BEGIN EXTRACTED INFORMATION

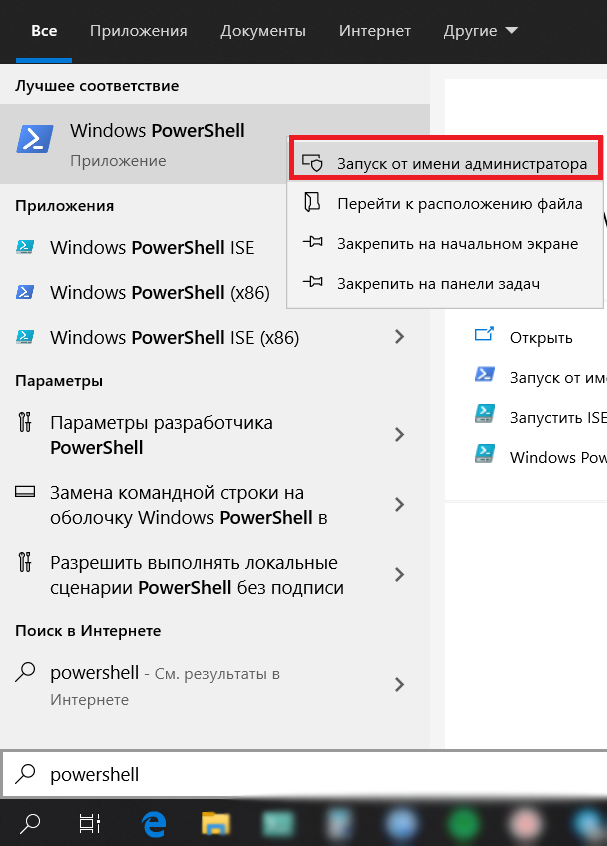Expand the Другие filter dropdown

480,31
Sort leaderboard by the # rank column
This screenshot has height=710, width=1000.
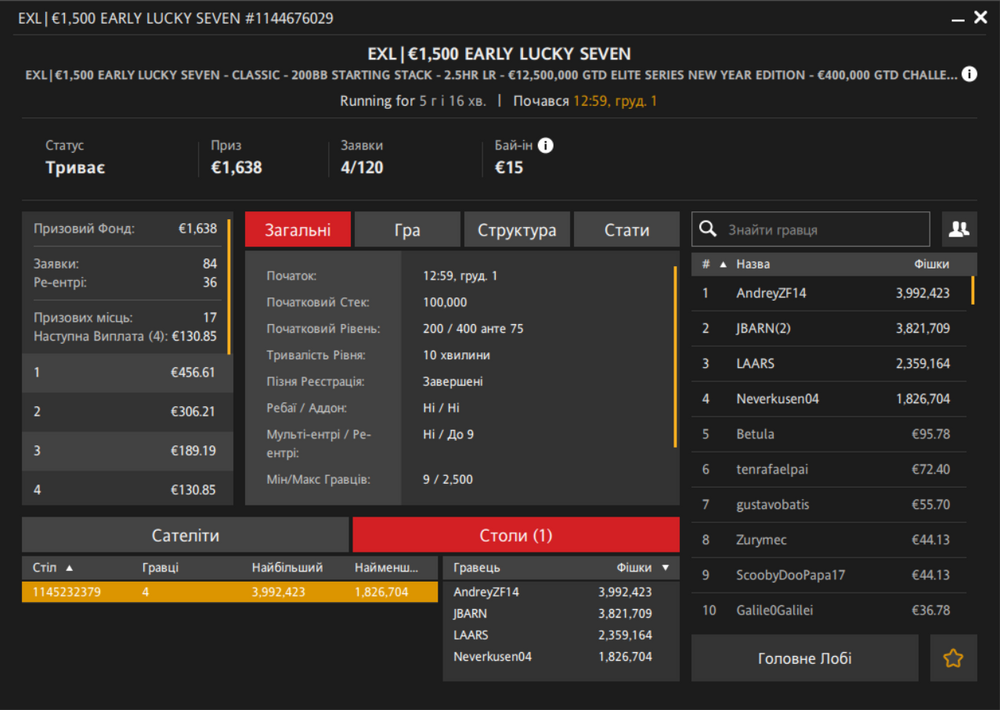(706, 264)
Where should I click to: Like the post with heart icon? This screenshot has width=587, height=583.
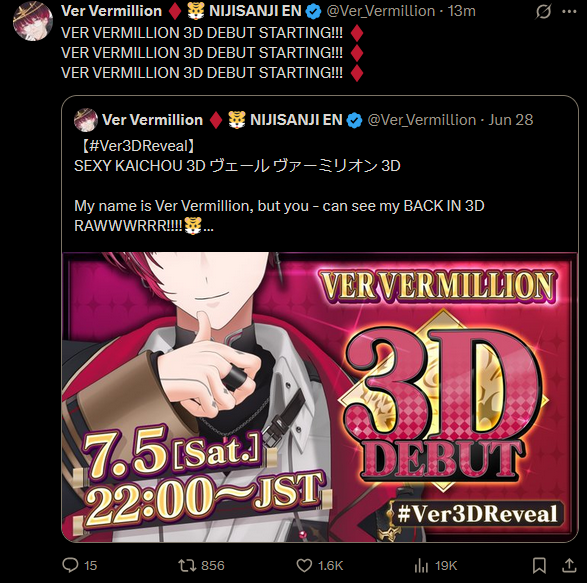[304, 565]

END EXTRACTED INFORMATION

* [TASK STATEMENT]:
Copy out all of the records above line for line, with no changes to the text, and leave the pictures out.

* [RESULT OF THE EXERCISE]:
Expand the Другие filter dropdown

480,31
Sort leaderboard by the # rank column
This screenshot has height=710, width=1000.
(706, 264)
Where should I click to: Like the post with heart icon? This screenshot has width=587, height=583.
[304, 565]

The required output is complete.